Business to business trade payment defaults jumped to a high of 1586 in June – a 52 per cent increase on the previous year – according to the latest CreditorWatch business risk index.
The data shows businesses are increasingly coming under financial stress as the Reserve Bank’s 12 consecutive interest rate hikes put the squeeze on companies and consumers alike.
With the RBA’s latest pause likely to only be temporary, the coming months are set to result in growing rates of insolvencies, says CreditorWatch chief executive Patrick Coghlan.
“The impact of the rate rises, as well as high inflation, is increasingly being felt by businesses as consumers tighten their belts,” he said.
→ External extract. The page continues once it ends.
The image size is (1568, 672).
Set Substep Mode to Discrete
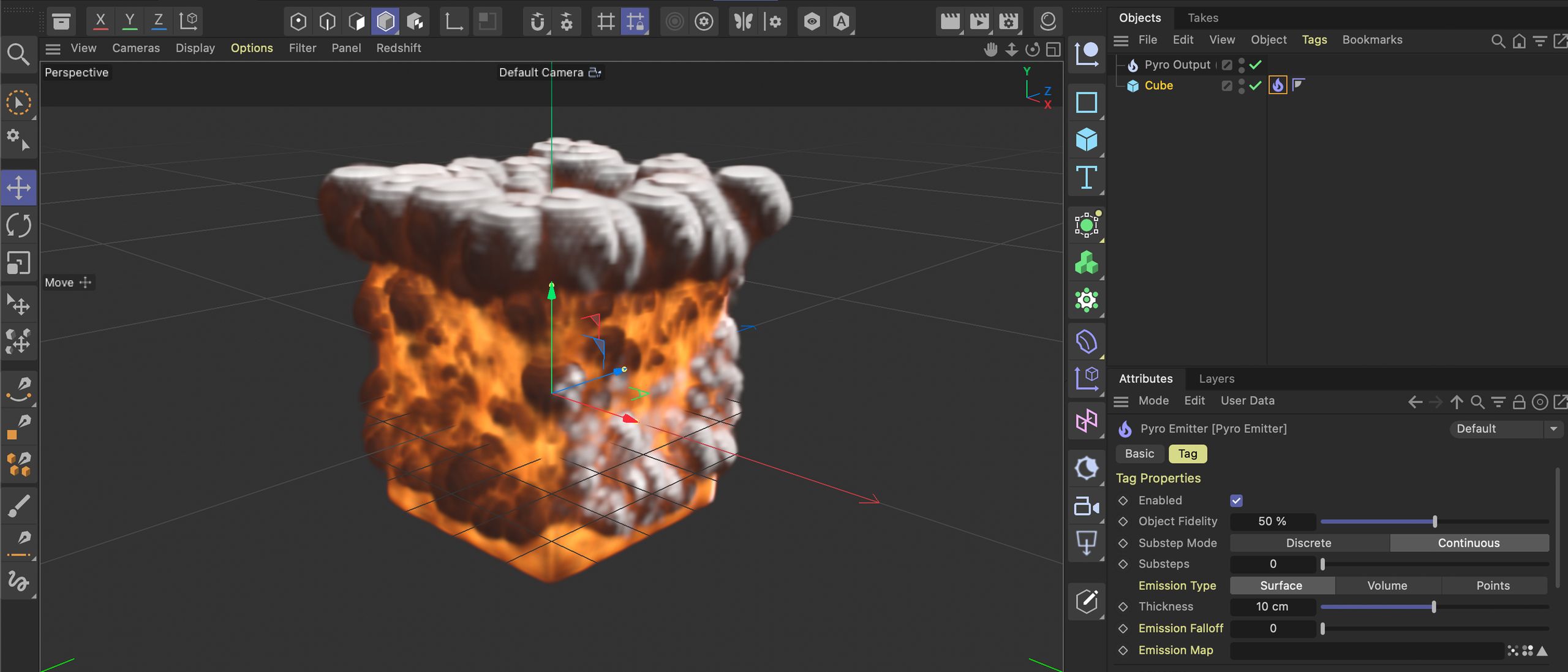point(1308,543)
“Forward orders are going down as demand falls away, and both business and consumer sentiment is in rapid decline.”
The index, which is calculated with data from 1.1 million ASIC-registered businesses as well as data collected by CreditorWatch, ranked the western Sydney suburbs of Merrylands, Guildford and Canterbury – with high concentrations of construction, tourism and retail trade – as the most at risk of insolvency.
At the other end of the scale, western Brisbane showed the best improvement over the past year, a function of low rental and property costs, low personal insolvency rates and high median income.
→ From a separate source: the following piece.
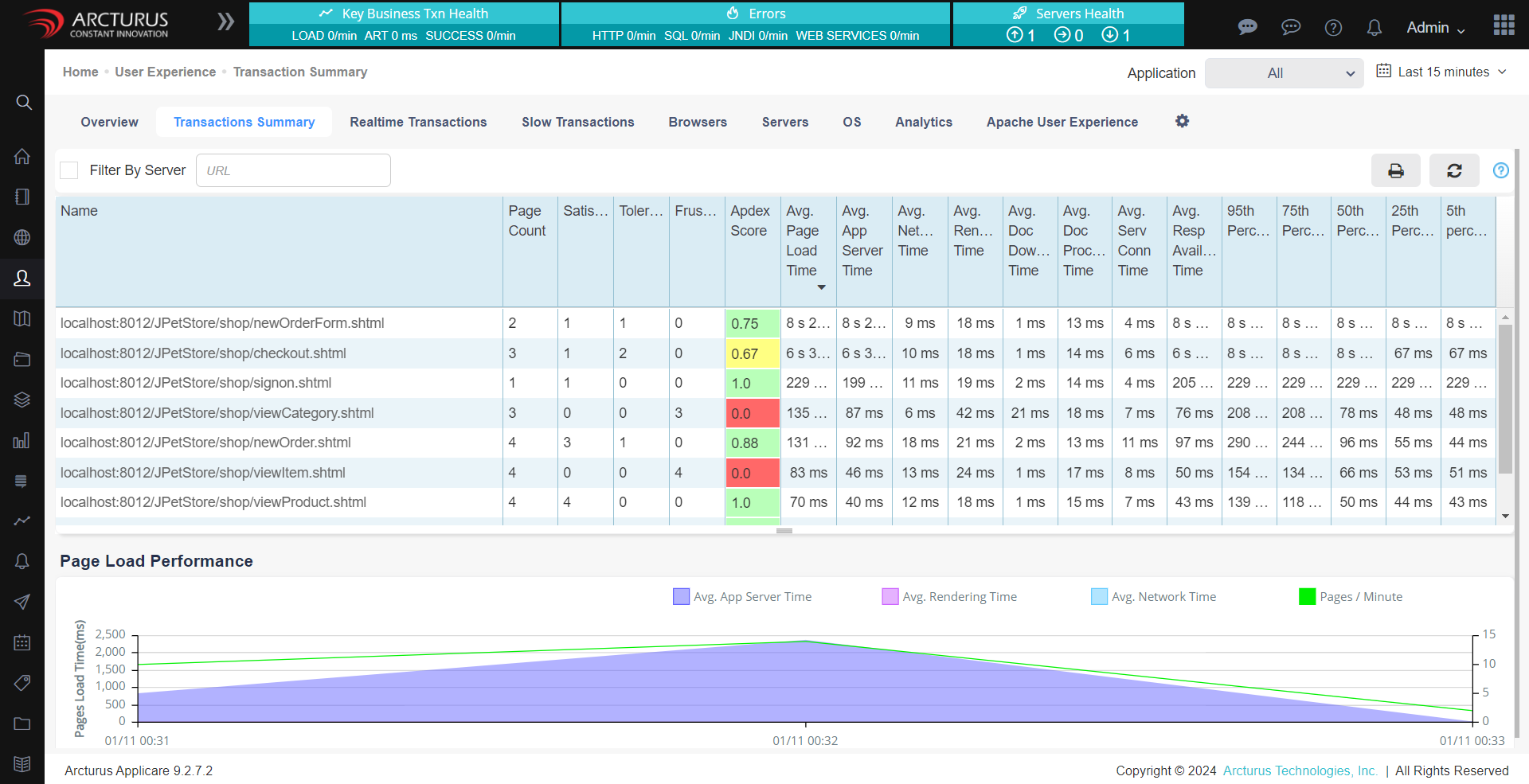Open the Application dropdown showing All
This screenshot has width=1529, height=784.
coord(1283,73)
Food and beverage services have the highest chance of defaulting over the next 12 months, with a likelihood of more than seven per cent.
The outlook for businesses is being hampered by a drop in consumer spending, as rising inflation and mortgage costs eat away at disposable income.
The Airwallex digital economy index recorded Australians are on average spending almost $600 less online than they were a year ago, with a steep drop in online subscriptions and travel expenses indicating a marked decrease in discretionary spending.
Despite a sharp drop in May inflation figures raising hopes of an end to the RBA’s hiking cycle, consumer confidence fell following the central bank’s July 4 pause, Tuesday’s Westpac-Melbourne Institute survey found.
“This may indicate that consumers are expecting more rate hikes in the months ahead,” the survey’s authors wrote.
Their fears are likely to be reinforced by RBA governor Philip Lowe in his 1.10pm speech on Wednesday, with analysts tipping him to flag further monetary tightening.